Radio Access Network Virtualization (vRAN) will spearhead the quest towards supple radio stacks that adapt to heterogeneous infrastructure: from energy-constrained platforms deploying cells-on-wheels (e.g., drones) or battery-powered cells to green edge clouds. We perform an in-depth experimental analysis of the energy consumption of virtualized Base Stations (vBSs) and render two conclusions: (i) characterizing performance and power consumption is intricate as it depends on human behavior such as network load or user mobility; and (ii) there are many control policies and some of them have non-linear and monotonic relations with power and throughput. Driven by our experimental insights, we argue that machine learning holds the key for vBS control. We formulate two problems and two algorithms: (i) BP-vRAN, which uses Bayesian online learning to balance performance and energy consumption, and (ii) SBP-vRAN, which augments our Bayesian optimization approach with safe controls that maximize performance while respecting hard power constraints.

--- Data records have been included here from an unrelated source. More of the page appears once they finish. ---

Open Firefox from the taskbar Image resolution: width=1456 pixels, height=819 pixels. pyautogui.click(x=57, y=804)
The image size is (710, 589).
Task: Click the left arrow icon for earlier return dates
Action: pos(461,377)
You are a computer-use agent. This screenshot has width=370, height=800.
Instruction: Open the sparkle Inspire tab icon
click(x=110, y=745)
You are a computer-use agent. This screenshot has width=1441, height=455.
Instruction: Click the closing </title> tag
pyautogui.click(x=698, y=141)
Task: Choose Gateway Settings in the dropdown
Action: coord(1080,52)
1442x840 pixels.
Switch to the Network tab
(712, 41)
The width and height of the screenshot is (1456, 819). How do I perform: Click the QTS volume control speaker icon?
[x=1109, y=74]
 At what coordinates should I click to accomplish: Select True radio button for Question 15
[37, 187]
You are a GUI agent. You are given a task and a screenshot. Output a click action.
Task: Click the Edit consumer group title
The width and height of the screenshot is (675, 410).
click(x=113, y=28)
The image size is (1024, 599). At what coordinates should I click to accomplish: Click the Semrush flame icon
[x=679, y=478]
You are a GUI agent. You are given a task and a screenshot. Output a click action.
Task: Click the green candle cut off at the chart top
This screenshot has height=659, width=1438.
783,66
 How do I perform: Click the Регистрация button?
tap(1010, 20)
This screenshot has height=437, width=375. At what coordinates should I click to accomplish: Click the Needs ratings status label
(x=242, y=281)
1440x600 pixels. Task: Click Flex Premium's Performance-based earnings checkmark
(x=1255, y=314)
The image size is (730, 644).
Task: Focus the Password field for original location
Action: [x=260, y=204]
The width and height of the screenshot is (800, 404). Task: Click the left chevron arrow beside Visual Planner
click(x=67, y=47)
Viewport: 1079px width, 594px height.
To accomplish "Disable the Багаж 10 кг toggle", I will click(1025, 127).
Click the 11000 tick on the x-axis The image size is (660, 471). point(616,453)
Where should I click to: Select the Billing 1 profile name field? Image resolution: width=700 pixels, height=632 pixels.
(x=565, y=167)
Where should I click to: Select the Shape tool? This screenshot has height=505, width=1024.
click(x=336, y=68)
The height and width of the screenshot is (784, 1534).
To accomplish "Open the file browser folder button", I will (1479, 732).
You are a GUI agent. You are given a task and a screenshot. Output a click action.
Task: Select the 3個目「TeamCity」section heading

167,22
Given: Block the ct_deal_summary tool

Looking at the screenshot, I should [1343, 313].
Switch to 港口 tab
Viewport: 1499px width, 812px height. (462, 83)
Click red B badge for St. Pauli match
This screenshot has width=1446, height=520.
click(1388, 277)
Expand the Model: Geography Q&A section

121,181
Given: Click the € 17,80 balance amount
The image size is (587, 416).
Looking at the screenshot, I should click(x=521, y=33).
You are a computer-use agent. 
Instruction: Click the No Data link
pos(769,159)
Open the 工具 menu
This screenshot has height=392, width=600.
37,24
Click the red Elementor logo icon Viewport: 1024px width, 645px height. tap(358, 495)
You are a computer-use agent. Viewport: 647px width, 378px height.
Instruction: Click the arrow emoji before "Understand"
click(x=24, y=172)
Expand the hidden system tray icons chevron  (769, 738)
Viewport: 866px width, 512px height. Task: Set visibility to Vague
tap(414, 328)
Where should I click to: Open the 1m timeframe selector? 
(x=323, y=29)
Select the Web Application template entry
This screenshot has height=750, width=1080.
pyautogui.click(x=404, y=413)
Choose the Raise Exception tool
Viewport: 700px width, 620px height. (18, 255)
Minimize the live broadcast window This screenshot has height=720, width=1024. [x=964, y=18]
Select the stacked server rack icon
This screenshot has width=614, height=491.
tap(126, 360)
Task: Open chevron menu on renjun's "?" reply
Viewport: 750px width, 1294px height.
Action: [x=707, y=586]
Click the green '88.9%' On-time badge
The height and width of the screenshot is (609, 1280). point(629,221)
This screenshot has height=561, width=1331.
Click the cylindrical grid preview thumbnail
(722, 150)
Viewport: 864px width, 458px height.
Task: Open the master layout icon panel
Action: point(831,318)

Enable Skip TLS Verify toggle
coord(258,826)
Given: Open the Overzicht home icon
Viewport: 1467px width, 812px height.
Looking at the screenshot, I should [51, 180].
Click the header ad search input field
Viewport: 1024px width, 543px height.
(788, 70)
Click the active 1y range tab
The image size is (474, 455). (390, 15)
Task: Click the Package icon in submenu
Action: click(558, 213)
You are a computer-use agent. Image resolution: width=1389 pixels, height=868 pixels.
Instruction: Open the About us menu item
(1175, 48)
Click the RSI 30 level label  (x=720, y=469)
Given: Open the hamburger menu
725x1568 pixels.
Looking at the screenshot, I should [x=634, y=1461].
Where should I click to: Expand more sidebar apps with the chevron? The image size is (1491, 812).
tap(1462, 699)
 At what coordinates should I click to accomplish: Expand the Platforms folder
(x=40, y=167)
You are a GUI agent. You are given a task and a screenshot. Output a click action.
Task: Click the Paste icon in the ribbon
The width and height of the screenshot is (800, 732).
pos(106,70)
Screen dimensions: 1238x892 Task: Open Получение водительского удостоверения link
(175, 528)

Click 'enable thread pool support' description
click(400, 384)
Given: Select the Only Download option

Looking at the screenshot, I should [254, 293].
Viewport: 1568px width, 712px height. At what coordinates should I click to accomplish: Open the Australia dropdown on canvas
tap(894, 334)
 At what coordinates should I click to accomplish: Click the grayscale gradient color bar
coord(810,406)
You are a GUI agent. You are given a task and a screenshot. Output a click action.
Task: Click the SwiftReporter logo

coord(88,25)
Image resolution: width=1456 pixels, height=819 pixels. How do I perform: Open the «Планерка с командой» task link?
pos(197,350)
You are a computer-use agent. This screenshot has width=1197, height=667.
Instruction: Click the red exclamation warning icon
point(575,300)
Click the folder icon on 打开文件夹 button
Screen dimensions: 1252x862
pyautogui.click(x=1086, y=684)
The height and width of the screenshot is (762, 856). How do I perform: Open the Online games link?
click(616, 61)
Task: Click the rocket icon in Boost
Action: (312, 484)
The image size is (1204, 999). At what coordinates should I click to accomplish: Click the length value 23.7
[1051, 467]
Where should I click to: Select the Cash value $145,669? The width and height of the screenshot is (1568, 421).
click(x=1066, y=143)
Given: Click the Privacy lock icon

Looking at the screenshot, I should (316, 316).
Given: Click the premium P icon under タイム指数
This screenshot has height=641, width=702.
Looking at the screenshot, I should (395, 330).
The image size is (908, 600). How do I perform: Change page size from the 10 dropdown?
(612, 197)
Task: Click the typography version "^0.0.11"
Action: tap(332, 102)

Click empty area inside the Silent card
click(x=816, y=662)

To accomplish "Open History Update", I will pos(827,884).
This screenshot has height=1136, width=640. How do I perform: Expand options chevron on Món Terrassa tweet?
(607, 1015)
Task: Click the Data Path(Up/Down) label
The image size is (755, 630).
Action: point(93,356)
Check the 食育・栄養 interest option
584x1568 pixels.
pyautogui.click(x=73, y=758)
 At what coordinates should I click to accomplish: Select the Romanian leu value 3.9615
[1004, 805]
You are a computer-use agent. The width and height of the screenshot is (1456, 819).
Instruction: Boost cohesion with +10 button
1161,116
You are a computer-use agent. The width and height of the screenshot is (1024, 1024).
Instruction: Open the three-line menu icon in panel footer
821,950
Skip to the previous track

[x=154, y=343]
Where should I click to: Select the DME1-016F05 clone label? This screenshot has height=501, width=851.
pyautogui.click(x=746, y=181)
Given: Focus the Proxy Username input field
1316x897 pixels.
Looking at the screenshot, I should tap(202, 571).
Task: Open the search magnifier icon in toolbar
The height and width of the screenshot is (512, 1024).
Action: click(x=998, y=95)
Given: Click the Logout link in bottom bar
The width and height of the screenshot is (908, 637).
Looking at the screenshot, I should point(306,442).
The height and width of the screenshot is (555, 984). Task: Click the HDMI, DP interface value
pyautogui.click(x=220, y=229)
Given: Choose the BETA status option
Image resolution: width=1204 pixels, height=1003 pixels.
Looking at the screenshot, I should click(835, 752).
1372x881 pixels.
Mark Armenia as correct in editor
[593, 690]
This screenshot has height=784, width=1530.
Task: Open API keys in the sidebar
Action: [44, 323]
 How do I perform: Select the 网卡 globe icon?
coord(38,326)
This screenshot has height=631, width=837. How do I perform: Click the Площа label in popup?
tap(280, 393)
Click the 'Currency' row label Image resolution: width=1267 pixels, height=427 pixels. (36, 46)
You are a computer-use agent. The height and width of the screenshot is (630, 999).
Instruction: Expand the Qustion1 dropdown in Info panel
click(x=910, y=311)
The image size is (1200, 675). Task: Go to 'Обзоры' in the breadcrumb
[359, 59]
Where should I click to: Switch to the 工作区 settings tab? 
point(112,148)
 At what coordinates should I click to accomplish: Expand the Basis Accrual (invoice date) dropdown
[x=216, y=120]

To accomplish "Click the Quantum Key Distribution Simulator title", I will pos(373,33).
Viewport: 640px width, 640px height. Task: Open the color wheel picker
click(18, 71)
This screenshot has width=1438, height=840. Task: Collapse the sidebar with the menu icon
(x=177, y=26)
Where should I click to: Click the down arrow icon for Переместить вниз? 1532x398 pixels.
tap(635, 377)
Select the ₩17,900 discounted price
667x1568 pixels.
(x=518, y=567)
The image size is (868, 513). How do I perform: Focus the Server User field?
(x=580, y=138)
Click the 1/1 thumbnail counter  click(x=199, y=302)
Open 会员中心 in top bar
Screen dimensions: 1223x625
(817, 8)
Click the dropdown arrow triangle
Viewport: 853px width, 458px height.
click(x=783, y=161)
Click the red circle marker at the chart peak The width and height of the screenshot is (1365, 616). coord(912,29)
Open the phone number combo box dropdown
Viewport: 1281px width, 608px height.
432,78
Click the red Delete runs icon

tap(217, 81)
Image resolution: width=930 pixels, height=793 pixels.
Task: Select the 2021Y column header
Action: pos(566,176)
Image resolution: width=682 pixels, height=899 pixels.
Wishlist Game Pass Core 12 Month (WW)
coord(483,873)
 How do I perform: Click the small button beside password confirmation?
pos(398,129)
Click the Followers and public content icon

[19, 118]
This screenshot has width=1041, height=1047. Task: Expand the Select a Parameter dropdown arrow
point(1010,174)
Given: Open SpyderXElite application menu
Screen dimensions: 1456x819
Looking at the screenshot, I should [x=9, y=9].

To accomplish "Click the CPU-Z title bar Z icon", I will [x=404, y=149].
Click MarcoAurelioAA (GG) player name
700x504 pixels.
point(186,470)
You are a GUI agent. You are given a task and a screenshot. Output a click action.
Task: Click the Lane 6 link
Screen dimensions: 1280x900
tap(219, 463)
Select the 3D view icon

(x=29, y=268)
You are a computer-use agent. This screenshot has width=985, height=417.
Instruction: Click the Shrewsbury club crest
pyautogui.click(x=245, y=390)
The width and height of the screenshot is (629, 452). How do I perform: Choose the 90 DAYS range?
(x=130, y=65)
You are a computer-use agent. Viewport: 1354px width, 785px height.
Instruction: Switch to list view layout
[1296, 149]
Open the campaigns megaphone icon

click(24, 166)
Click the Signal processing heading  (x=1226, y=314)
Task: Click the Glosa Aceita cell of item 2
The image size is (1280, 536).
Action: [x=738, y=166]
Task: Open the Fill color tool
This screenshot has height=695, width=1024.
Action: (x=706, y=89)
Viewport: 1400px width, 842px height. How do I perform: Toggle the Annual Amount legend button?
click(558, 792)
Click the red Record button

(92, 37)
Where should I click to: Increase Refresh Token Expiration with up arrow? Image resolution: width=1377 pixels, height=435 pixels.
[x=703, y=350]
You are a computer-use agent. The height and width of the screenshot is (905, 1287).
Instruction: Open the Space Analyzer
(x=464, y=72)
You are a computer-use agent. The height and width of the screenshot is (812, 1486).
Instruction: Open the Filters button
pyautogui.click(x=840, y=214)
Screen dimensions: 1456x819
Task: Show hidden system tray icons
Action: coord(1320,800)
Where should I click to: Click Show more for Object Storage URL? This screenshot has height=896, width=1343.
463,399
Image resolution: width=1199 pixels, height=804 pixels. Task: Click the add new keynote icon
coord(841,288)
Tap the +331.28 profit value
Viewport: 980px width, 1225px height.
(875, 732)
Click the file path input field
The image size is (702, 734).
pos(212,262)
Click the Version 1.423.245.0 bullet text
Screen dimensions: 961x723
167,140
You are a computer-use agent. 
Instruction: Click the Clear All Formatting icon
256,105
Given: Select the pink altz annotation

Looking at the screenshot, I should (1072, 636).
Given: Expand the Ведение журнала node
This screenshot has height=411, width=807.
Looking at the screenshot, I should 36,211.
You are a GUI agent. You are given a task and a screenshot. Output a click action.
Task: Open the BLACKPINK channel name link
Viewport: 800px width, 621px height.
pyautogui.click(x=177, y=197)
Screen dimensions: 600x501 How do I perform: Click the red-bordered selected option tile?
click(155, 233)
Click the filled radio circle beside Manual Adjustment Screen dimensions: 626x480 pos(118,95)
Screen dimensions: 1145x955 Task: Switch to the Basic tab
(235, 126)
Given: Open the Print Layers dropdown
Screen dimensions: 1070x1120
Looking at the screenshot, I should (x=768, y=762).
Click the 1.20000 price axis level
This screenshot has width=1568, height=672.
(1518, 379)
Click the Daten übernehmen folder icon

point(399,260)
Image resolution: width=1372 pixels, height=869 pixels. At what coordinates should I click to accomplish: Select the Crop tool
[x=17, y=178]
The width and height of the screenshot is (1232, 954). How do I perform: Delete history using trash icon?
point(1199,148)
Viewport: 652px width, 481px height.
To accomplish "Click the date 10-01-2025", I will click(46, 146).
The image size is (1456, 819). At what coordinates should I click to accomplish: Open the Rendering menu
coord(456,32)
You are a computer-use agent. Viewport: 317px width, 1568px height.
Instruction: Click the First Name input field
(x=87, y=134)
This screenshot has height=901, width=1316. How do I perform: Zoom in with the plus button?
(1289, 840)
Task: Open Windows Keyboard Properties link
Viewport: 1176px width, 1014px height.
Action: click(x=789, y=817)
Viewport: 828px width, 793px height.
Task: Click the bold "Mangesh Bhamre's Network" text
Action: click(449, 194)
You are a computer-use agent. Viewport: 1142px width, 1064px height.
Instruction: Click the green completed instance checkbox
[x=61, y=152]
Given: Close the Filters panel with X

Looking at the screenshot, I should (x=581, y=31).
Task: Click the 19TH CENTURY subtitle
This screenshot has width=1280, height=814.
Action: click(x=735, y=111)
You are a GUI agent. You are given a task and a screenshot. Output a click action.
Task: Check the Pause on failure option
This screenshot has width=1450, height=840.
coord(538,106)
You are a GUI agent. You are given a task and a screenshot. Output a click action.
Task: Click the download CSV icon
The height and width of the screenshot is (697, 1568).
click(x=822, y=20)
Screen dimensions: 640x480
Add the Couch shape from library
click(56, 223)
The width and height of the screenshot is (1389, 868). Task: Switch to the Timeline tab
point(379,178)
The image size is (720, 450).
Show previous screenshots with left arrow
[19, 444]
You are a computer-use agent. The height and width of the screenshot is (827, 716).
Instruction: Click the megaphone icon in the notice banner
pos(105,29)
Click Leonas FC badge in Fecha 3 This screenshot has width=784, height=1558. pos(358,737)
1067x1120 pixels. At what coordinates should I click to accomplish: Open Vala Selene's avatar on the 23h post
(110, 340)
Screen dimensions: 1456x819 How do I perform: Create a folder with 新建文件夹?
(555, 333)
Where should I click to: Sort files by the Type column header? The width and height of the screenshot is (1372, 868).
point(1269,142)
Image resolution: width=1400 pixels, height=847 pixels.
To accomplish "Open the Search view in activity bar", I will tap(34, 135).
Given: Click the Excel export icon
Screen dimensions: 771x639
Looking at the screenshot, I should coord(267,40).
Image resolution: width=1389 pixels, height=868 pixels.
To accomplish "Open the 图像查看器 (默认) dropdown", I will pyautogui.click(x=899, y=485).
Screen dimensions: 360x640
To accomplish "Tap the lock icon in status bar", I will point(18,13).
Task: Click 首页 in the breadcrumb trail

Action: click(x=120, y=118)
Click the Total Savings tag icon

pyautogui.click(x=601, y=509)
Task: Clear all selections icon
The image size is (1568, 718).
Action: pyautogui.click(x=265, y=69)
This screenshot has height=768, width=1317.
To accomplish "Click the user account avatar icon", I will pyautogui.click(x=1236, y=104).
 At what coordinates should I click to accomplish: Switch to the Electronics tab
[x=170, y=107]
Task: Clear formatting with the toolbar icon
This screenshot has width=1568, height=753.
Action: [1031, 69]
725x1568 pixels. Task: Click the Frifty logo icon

We show that our approaches are data-efficient and have provably performance, which is paramount for carrier-grade vRANs. We demonstrate the convergence and flexibility of our approach and assess its performance using an experimental prototype.
虚拟局域网中能量感知资源编排的贝叶斯在线学习
无线接入网络虚拟化(vRAN)将率先探索适应异构基础设施的灵活无线电堆栈:从部署轮上蜂窝(如无人机)或电池供电的能量受限平台到绿色边缘云。我们对虚拟基站(vBSs)的能耗进行了深入的实验分析,并得出了两个结论:(i)表征性能和功耗是复杂的,因为它取决于人类行为,如网络负载或用户移动性;(2)控制策略较多,有些策略与功率和吞吐量呈非线性单调关系。根据我们的实验见解,我们认为机器学习是控制vBS的关键。我们提出了两个问题和两种算法:(i) BP-vRAN,它使用贝叶斯在线学习来平衡性能和能耗;(ii) SBP-vRAN,它通过安全控制来增强我们的贝叶斯优化方法,在尊重硬功率约束的同时最大化性能。我们表明,我们的方法具有数据效率,并且具有可证明的性能,这对于运营商级vRANs至关重要。我们展示了我们的方法的收敛性和灵活性,并使用实验原型评估其性能。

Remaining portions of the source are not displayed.